La declaración del Sr. Imanol no fue muy convincente. Claramente comidió sus palabras y solo fue claro en que había tramitado el depósito de cuentas con relación a ejercicios una vez interpuesta la demanda. Sin embargo, no aclaró cuándo se presentaron a depósito las relativas a los ejercicios 2010 y siguientes.

En la instancia, sin embargo, y dejando de lado toda la problemática sobre quién presentó el escrito de contestación a la demanda, no puede desconocer que, en realidad no existe prueba de cuándo se habrían presentado a depósito las cuentas anuales relativas a los ejercicios 2010 y siguientes. No obstante, no puede desconocer tampoco que el demandante alega en la demanda con claridad que las últimas cuentas anuales presentadas a depósito son las relativas al ejercicio 2009 y que no puede conocerse si la sociedad incurrió en pérdidas cualificadas con posterioridad. Y a este respecto, no es que el demandado fuese evasivo en sus respuestas y pudiera acudirse a la admisión tácita de los hechos que le fueran perjudiciales, es que reconoce en el escrito de contestación a la demanda sin paliativos que las cuentas a partir del ejercicio 2010 y siguientes no estaban depositadas. Aunque al respecto recalcó que esto no podría interpretarse como la concurrencia de causa legal de disolución.

En la instancia se admite que la falta de depósito de cuentas anuales no es prueba directa de la concurrencia de una causa legal de disolución por pérdidas cualificadas. Sin embargo, es un indicio contundente y, constatándose el impago de la deuda a pesar de la existencia de procedimientos judiciales y que el pago solo se ha verificado una vez interpuesta la presente demanda, puede forjarse presunción judicial al amparo del artículo 319 LEC y considerar probado la existencia de pérdidas cualificadas.

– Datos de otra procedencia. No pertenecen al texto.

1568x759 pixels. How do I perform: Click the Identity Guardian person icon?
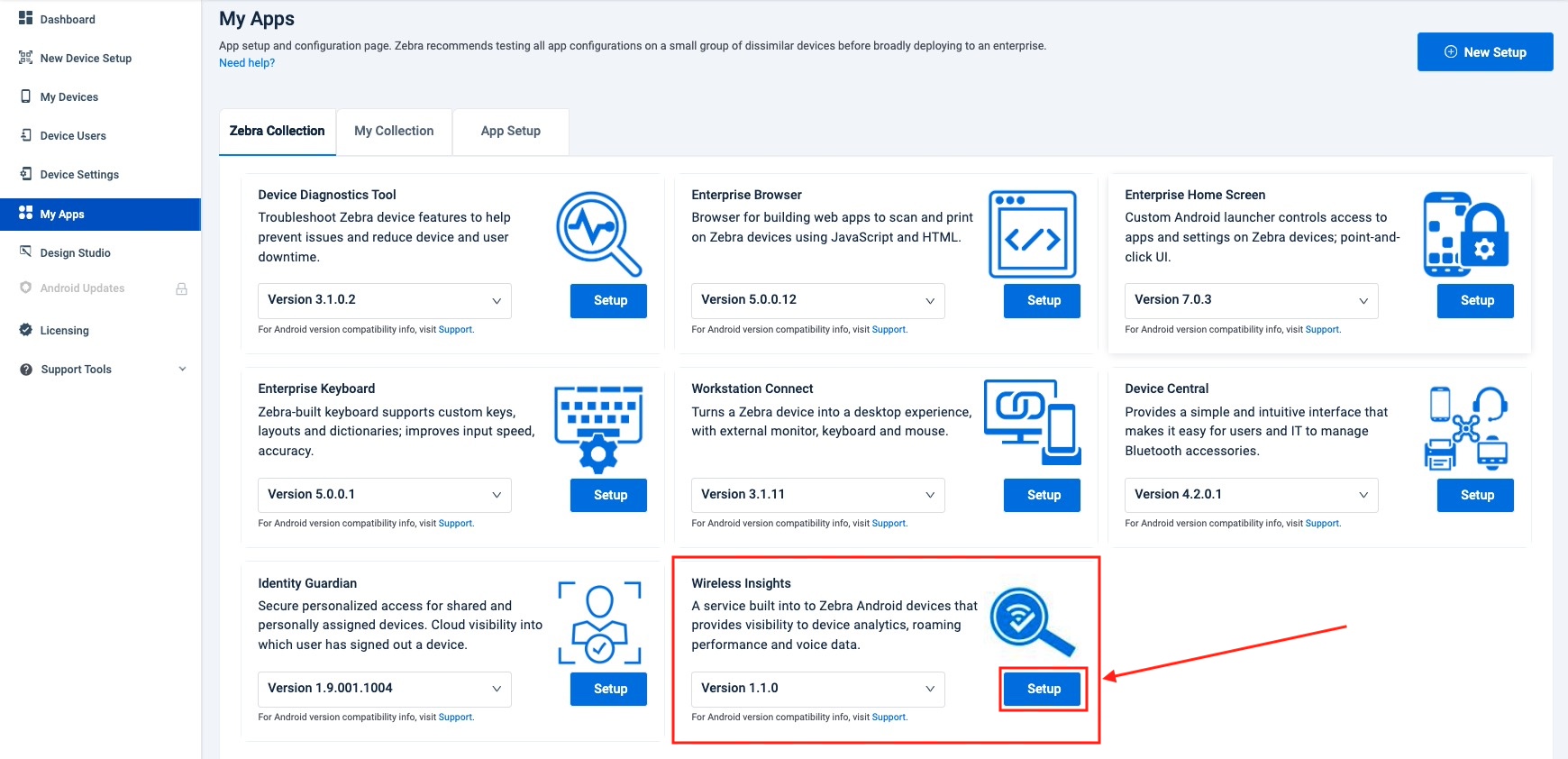coord(599,623)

Y, en consecuencia, al ser las obligaciones posteriores a la concurrencia de la causa legal de disolución y no haberse negado el incumplimiento de los deberes disolutorios, declarar la responsabilidad del demandado conforme al régimen previsto en el artículo 367 LSC

SÉPTIMO.- Conforme a lo establecido en el párrafo primero del artículo 394 de la Ley de Enjuiciamiento Civil. 1º ' En los procesos declarativos, las costas de la primera instancia se impondrán a la parte que haya visto rechazadas todas sus pretensiones, salvo que el Tribunal aprecie, y así lo razone, que el caso presentaba serias dudas de hecho o de derecho'.

La actitud del demandado en los términos que se ha razonado, intentado hacer ver que se personó en forma y contestó a la demanda y que en el acto de la inicial audiencia previa se intentó hacer valer los mismos medios de prueba que en la segunda audiencia previa, podría justificar la apreciación de temeridad en la litigación. Sin embargo, en realidad el fallo lo comete el juez de instancia, que admite la existencia de un error cuando no lo hay. Y, en consecuencia, no solicitándose por parte del actor la expresa declaración de temeridad a efectos de costas, no procede su declaración.

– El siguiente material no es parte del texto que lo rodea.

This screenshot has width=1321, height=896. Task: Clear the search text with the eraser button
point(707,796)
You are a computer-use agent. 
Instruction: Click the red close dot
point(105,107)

Vistos los preceptos citados y demás de general y pertinente aplicación

Fallo

Que ESTIMANDO la demanda interpuesta por la Comunidad de Propietarios DIRECCION000, NUM000, representada por el procurador de los tribunales doña María José Rodríguez Hernández, contra don Luis Alberto, representado por el procurador de los tribunales don Antonio J. Ramón Roig, debo declarar y declaro su responsabilidad solidaria conforme al régimen del artículo 367 LSC con relación al crédito del actor satisfecho extraprocesalmente.

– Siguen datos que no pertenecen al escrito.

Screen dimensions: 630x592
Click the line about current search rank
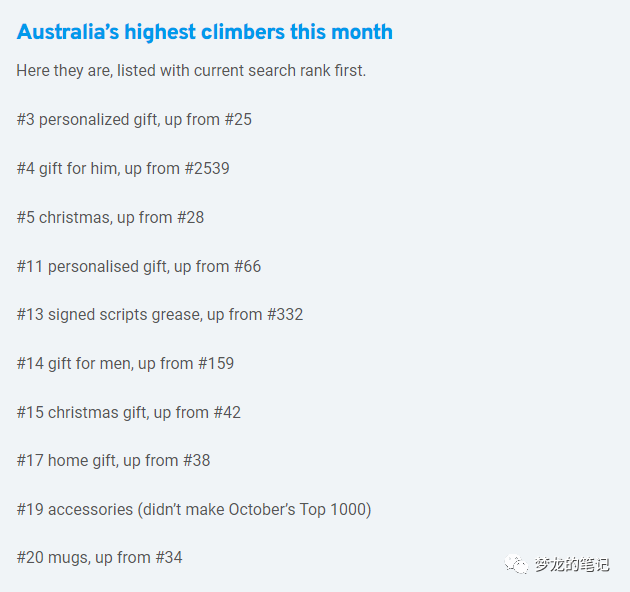click(191, 71)
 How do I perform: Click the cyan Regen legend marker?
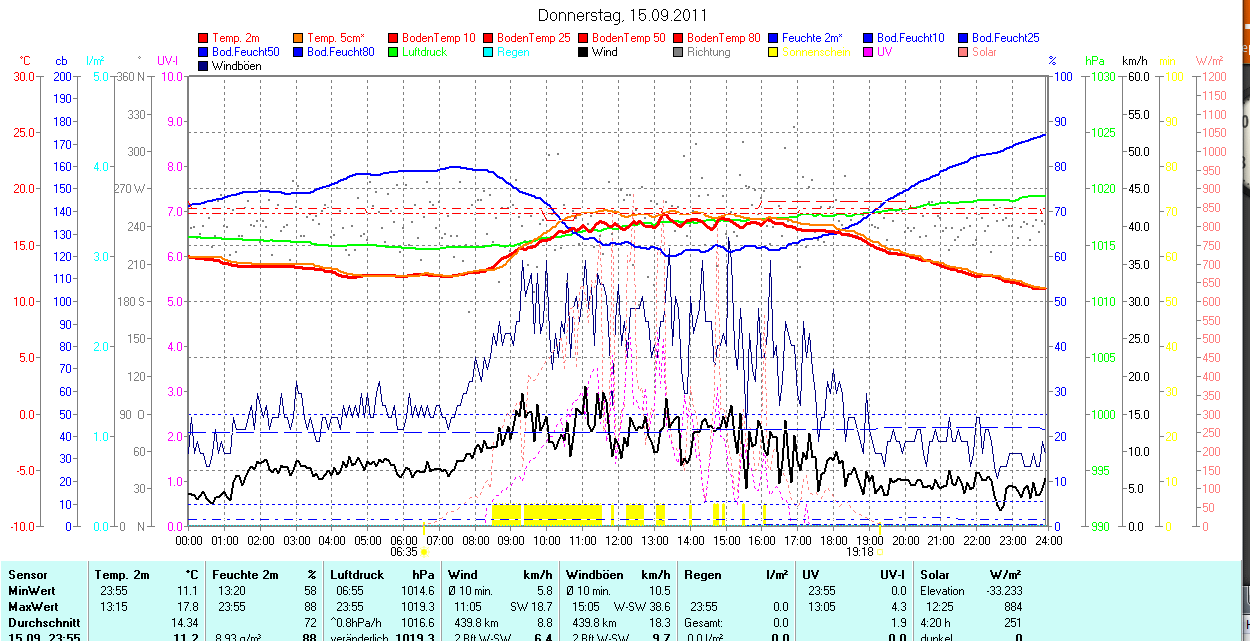489,52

Se impone al demando el pago de las costas causadas en la instancia.

Notifíquese esta resolución a las partes, haciéndoles saber que la misma no es firme, y que contra ella cabe interponer recurso de APELACIÓN ante este Juzgado y para ante la Audiencia Provincial de Palma de Mallorca.

Así por esta mi Sentencia, de la que se unirá testimonio a los autos de su razón, lo pronuncio, mando y firmo.